***** Provided text *****
I don't know why, but I got completely engrossed in code golfing this question. The most succinct I've been able to come up with are
x <- c("A", "B", "C")
df <- as.data.frame(sapply(x, function(x) numeric()))
df <- as.data.frame(vapply(x, function(x) numeric(), numeric()))
df <- as.data.frame(replicate(length(x), numeric()), col.names = x)
df <- as.data.frame(matrix(ncol = length(x), nrow=0, dimnames = list(NULL,x)))
df <- as.data.frame(matrix(numeric(),nrow = 0, ncol = length(x))); names(df) <- x
But succinct doesn't translate into efficient. I timed this over data frames from 1 to 500 columns (why anyone would ever make 500 columns of a data frame like this, I don't know, but let's not have reality interfere with ridiculous fun)
The best performer ends up being
df <- as.data.frame(matrix(ncol = length(x), nrow=0, dimnames = list(NULL,x)))`
in case you're really desperate to save yourself a few microseconds. (and I might need a better hobby)
library(dplyr)
library(tidyr)
library(ggplot2)
bench_fun <- function(x){
x <- sprintf("X%s", seq_len(x))
***** Supplied material *****
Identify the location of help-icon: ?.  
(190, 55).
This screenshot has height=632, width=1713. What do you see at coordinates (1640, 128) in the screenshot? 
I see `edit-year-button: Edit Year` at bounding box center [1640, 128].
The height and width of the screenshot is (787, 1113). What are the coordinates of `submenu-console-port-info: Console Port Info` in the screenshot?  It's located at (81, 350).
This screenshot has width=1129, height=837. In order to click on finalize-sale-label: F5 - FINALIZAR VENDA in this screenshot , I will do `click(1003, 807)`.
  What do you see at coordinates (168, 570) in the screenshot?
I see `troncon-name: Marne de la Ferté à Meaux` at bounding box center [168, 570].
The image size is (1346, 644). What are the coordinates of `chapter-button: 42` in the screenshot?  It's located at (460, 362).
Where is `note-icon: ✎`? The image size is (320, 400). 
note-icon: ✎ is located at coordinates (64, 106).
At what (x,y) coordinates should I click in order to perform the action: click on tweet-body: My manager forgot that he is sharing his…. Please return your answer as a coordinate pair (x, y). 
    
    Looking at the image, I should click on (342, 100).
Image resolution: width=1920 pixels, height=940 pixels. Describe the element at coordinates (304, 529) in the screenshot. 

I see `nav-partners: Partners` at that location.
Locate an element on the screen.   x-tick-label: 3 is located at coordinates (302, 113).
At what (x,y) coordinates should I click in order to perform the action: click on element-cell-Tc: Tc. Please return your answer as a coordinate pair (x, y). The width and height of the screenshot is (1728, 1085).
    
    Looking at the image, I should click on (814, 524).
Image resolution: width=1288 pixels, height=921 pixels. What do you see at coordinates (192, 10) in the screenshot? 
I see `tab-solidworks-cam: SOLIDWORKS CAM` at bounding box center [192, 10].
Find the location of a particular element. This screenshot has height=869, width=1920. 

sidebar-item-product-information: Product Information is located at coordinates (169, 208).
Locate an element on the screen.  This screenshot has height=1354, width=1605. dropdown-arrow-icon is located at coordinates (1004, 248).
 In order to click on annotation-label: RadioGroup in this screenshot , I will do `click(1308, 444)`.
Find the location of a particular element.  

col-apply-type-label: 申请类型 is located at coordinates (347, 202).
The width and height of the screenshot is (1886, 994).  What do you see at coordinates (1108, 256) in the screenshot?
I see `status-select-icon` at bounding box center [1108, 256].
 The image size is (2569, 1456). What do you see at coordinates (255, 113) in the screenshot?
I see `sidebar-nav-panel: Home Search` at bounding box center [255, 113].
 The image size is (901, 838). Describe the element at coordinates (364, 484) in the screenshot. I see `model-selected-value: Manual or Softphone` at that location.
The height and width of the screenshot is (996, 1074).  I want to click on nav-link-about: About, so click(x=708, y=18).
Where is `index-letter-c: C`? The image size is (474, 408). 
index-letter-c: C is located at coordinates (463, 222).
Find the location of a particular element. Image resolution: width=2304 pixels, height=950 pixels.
*****
What you will do:
Please write the next part of the forum answer on building empty data frames in R, picking up right after its final line of code.

Answer section:
microbenchmark(
sapply = df <- as.data.frame(sapply(x, function(x) numeric())),
vapply = df <- as.data.frame(vapply(x, function(x) numeric(), numeric())),
replicate = df <- as.data.frame(replicate(length(x), numeric()), col.names = x),
name_with = df <- as.data.frame(matrix(ncol = length(x), nrow=0, dimnames = list(NULL,x))),
name_separately = {df <- as.data.frame(matrix(numeric(),nrow = 0, ncol = length(x))); names(df) <- x}
)
}
Bench <-
data_frame(ncol = 1:500) %>%
mutate(result = lapply(ncol, bench_fun))
X <- Bench %>%
mutate(result = lapply(result, as.data.frame)) %>%
unnest(result) %>%
group_by(ncol, expr) %>%
summarise(median = median(time, na.rm = TRUE)) %>%
ungroup()
ggplot(data = X,
mapping = aes(x = ncol,
y = median,
colour = expr)) +
geom_line()